Coupled with a LASDump hacking tool designed to collect all passwords laterally from the infected pc as well as all lateral domain servers and pass that info via exfil then this was in fact a highly thought through cyber attack...setting up the network for future easier attacks...
BTW..you are correct..by appearing to be at first a ransomware they slide under the Article 5 radar......that was intentional...
Alone the damage to Maersk Shipping was a total of 480M USDs...that is a lot of damage for a so called ransomware.
PLUS the choice of targets were exactly what you would expect from a direct cyber invasion...banks and ATMs, fuel points, food stores, radio and TV and social media, transportation ground and air and the central bank....all designed to create panic and confusion in the first hours...
https://www.theguardian.com/technolo...ukraine-russia
A ransomware attack that affected at least 2,000 individuals and organisations worldwide on Tuesday appears to have been deliberately engineered to damage IT systems rather than extort funds, according to security researchers.
The attack began in Ukraine, and spread through a hacked Ukrainian accountancy software developer to companies in Russia, western Europe and the US. The software demanded payment of $300 (£230) to restore the user’s files and settings.
The malware’s advanced intrusion techniques were in stark contrast with its rudimentary payment infrastructure, according to a pseudonymous security researcher known as “the grugq”.
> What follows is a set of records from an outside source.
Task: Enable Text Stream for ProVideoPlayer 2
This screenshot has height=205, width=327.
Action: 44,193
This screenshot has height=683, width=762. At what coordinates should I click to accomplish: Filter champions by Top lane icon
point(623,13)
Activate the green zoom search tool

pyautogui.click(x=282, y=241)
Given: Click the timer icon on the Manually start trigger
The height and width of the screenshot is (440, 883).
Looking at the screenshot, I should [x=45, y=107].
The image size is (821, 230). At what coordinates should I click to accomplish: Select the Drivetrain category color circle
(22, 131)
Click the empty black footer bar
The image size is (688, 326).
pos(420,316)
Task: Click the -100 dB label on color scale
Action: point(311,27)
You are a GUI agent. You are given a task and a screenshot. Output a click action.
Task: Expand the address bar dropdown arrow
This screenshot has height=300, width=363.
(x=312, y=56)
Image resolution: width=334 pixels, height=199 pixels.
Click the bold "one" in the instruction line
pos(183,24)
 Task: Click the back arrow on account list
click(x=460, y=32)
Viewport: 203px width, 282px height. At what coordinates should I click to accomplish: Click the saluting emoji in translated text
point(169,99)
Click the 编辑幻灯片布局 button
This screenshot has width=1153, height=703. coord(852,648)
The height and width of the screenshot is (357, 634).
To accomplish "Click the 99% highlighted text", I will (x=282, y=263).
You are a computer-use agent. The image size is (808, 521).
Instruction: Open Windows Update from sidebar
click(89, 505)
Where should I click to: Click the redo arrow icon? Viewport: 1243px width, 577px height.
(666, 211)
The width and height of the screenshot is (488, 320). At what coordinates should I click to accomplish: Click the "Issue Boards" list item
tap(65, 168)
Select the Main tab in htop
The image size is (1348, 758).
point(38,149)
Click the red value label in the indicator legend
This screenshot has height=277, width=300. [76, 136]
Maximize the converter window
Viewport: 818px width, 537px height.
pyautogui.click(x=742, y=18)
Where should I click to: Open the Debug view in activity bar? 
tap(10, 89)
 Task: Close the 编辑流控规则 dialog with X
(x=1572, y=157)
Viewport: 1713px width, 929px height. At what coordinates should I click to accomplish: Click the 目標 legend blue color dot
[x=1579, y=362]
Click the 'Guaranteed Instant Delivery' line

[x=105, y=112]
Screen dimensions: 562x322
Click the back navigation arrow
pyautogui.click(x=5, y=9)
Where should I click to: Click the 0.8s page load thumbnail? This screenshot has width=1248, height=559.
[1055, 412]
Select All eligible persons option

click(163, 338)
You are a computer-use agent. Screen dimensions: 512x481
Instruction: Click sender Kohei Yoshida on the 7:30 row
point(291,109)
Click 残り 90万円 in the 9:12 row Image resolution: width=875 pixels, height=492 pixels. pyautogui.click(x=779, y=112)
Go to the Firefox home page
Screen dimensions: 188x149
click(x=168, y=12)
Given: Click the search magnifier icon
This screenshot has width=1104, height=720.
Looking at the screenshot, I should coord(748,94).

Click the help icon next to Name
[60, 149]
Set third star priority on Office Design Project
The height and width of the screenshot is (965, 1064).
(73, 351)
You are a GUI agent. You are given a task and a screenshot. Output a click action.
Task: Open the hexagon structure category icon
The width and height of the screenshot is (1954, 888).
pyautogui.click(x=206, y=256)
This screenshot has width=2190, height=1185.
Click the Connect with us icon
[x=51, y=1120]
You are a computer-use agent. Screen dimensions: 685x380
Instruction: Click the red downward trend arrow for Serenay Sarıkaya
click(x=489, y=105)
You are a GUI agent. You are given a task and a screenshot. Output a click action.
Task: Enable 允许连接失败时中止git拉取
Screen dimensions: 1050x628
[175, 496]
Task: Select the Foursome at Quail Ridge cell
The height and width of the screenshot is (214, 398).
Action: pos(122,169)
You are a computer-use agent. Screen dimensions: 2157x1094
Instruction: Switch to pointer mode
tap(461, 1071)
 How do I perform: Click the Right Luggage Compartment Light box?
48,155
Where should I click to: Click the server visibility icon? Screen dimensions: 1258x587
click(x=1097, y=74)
The researcher said the software was “definitely not designed to make money” but “to spread fast and cause damage, [using the] plausibly deniable cover of ‘ransomware’”.
This analysis was supported by UC Berkley academic Nicholas Weaver, who told the infosec blog Krebs on Security: “I’m willing to say with at least moderate confidence that this was a deliberate, malicious, destructive attack or perhaps a test disguised as ransomware.”